En avril dernier, le chef de l’armée du Nicaragua, le général Julio Cesar Aviles, affirmait que la réserve était envahie « par plus de deux mille colons » qui parviennent sur le site à bord de cars et utilisent des tronçonneuses pour détruire la forêt ». Ce sont environ 40 000 indigènes qui peuplent la région.
Selon une source non gouvernementale émanant d’une organisation de protection de la nature, ce sont près de 100 000 hectares qui ont été détruits au sein de la réserve de la biosphère de Bosawas.
Confronté à la pression des peuples indigènes et des organismes de défense internationale des droits autochtones, le gouvernement du président Ortega a mis en place une série de mesures visant à lutter contre la déprédation de la forêt. Dans cette optique, il a légitimé l’usage de la force avec l’envoi de 700 militaires du Bataillon écologique de l’armée du Nicaragua, mais aussi des policiers, dans le but de contrôler et enrayer la violence entre colons et indigènes. Par ailleurs une commission d’autorités internationales a été mise en place pour coordonner différentes actions et appliquer une politique « ferme » contre les personnes et organisations soupçonnées d’atteindre à l’environnement. Les autorités ont émis le décret 15- 2013 qui stipule la stricte « défense de la mère terre sur les territoires indigènes et descendants africains des Caraïbes« . Pour cette raison, le gouvernement nicaraguayen a interdit la poursuite de l’agriculture, de l’élevage et de la chasse, a déclaré la ministre à l’environnement, Juana Argeñal.

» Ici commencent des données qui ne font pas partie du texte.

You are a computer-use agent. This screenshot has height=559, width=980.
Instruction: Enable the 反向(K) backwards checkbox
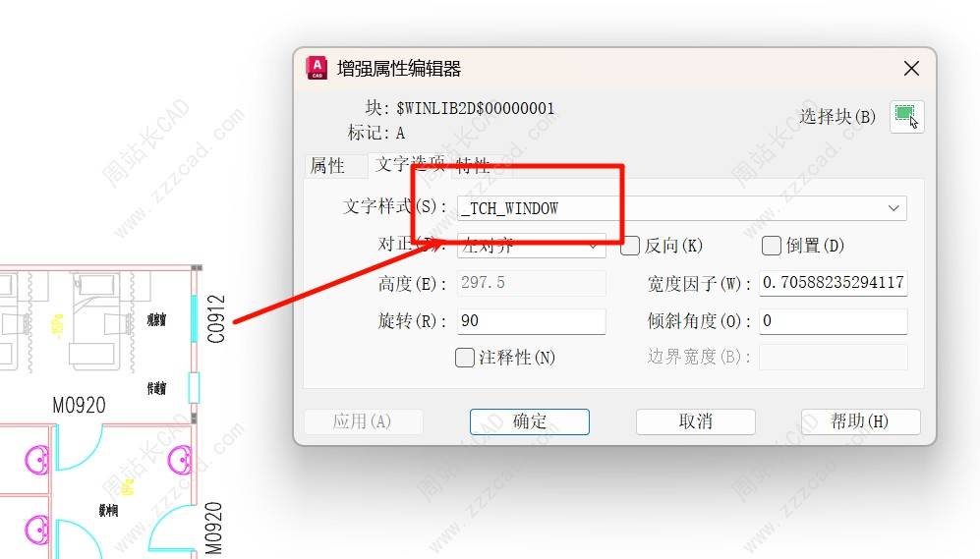630,246
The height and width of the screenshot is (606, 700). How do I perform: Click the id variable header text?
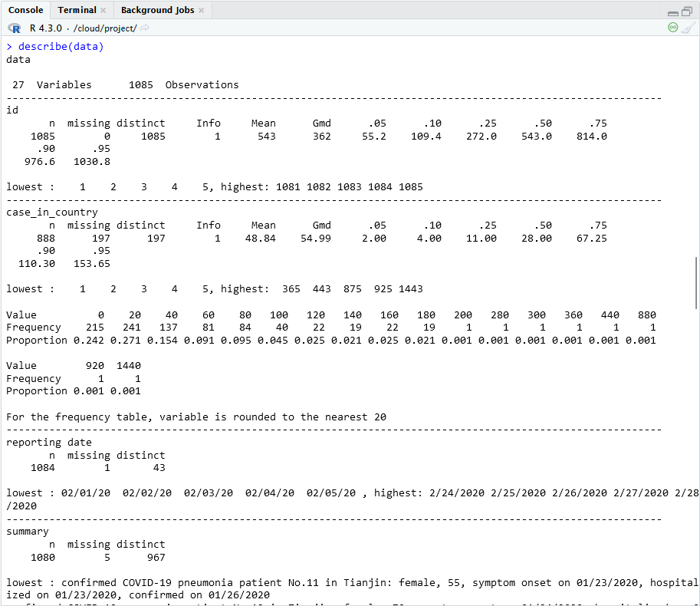point(13,110)
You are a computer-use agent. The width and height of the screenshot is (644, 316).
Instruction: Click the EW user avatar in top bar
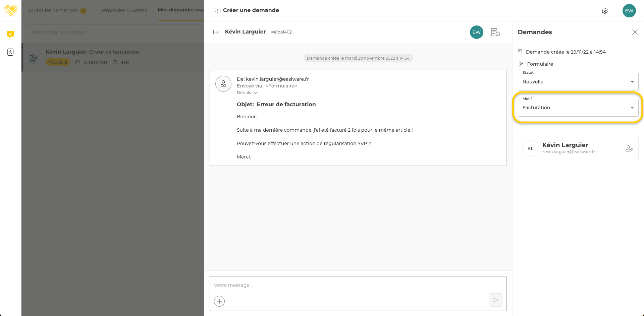pos(629,11)
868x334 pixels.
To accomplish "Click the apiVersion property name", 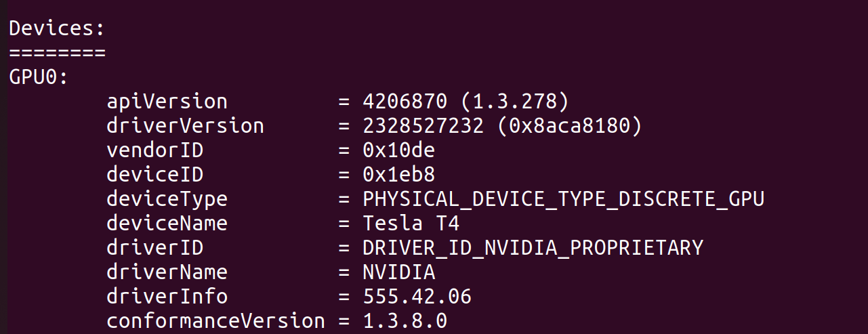I will (167, 102).
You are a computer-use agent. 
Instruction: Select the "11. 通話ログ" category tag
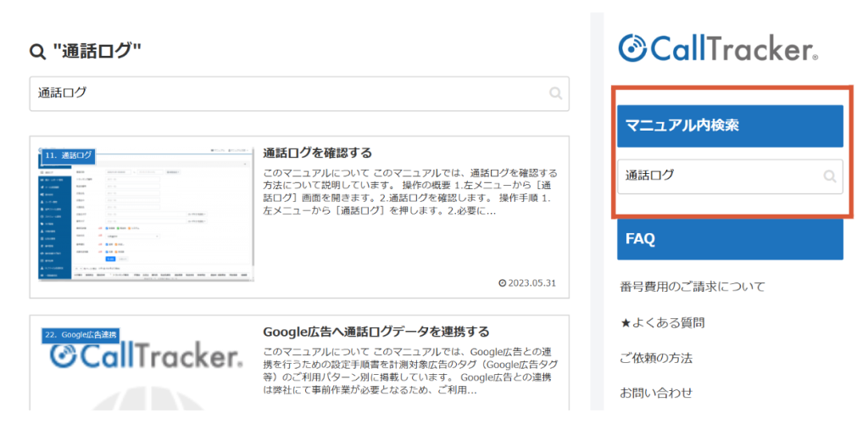click(68, 156)
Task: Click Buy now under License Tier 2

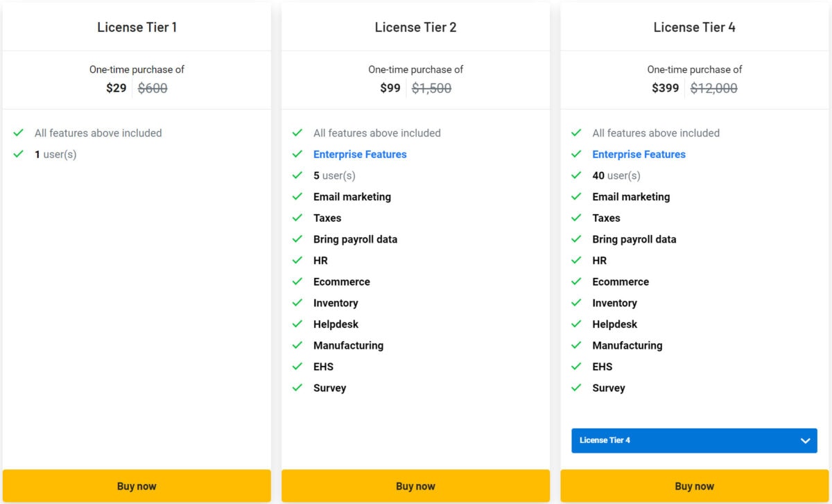Action: pos(415,486)
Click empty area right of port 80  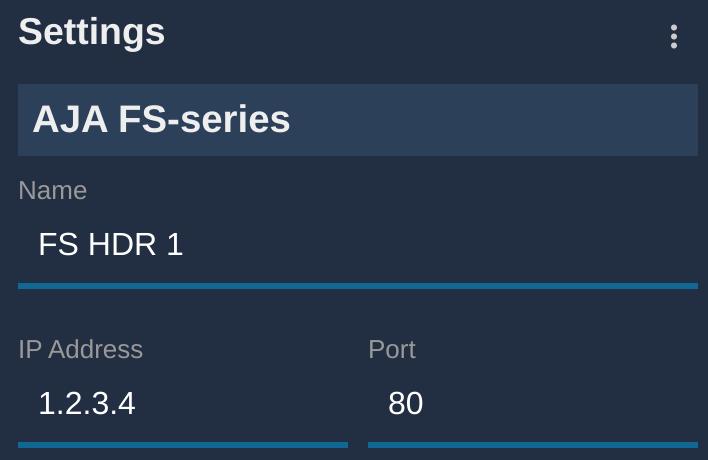[560, 403]

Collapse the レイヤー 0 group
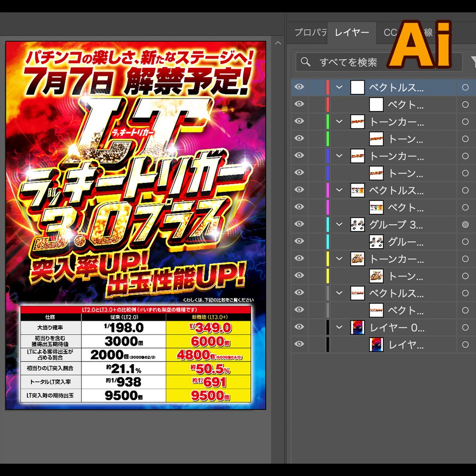point(338,327)
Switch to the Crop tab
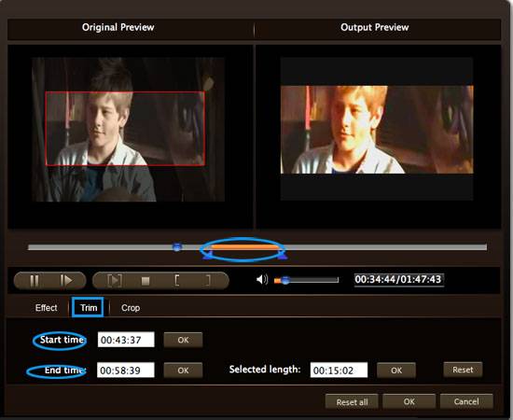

La Biosphère de Bosawas, est localisée au centre-nord du Nicaragua, cet espace naturel de 19 926 kilomètres carrés (ce qui représente 15,25 % de la superficie totale du pays), est l’une des pièces maîtresses du « Cœur du Couloir Biologique Méso-américain », cette région est reconnue pour sa biodiversité considérable (environ 10 % de la biodiversité mondiale) et abritent également de nombreuses espèces rares ou encore menacées d’extinction parmi lesquelles le fourmilier géant, le tapir de Baird, le singe-araignée d’Amérique centrale, le jaguar, l’aigle harpie et le crocodile américain. Ces lieux d’une grande richesse environnementale sont également peuplés par les communautés autochtones mayangna ou sumu qui résident sur cette terre depuis des siècles, ils ont su s’adapter à leur environnement et défendre leurs pratiques culturelles ancestrales à travers une connaissance profonde de la flore et de la faune qui les entourent. Des territoires aujourd’hui en danger en raison de l’expansion incontrôlée de l’agriculture, de la contamination des cours d’eau et de la déforestation illégale, des activités qui mettent en péril tout un écosystème et par-delà la survie des natifs.
Il faut savoir que la réserve Bosawas fait partie depuis 1997 du programme l’Homme et la Biosphère (MAB) de l’UNESCO, Réseau Mondial de Réserves Biosphères qui comprend 525 lieux d’exception à travers le monde. Le Programme sur l’Homme et la biosphère (MAB) est un programme scientifique intergouvernemental qui a pour objectif de créer une base scientifique visant à développer les relations homme-nature au niveau mondial.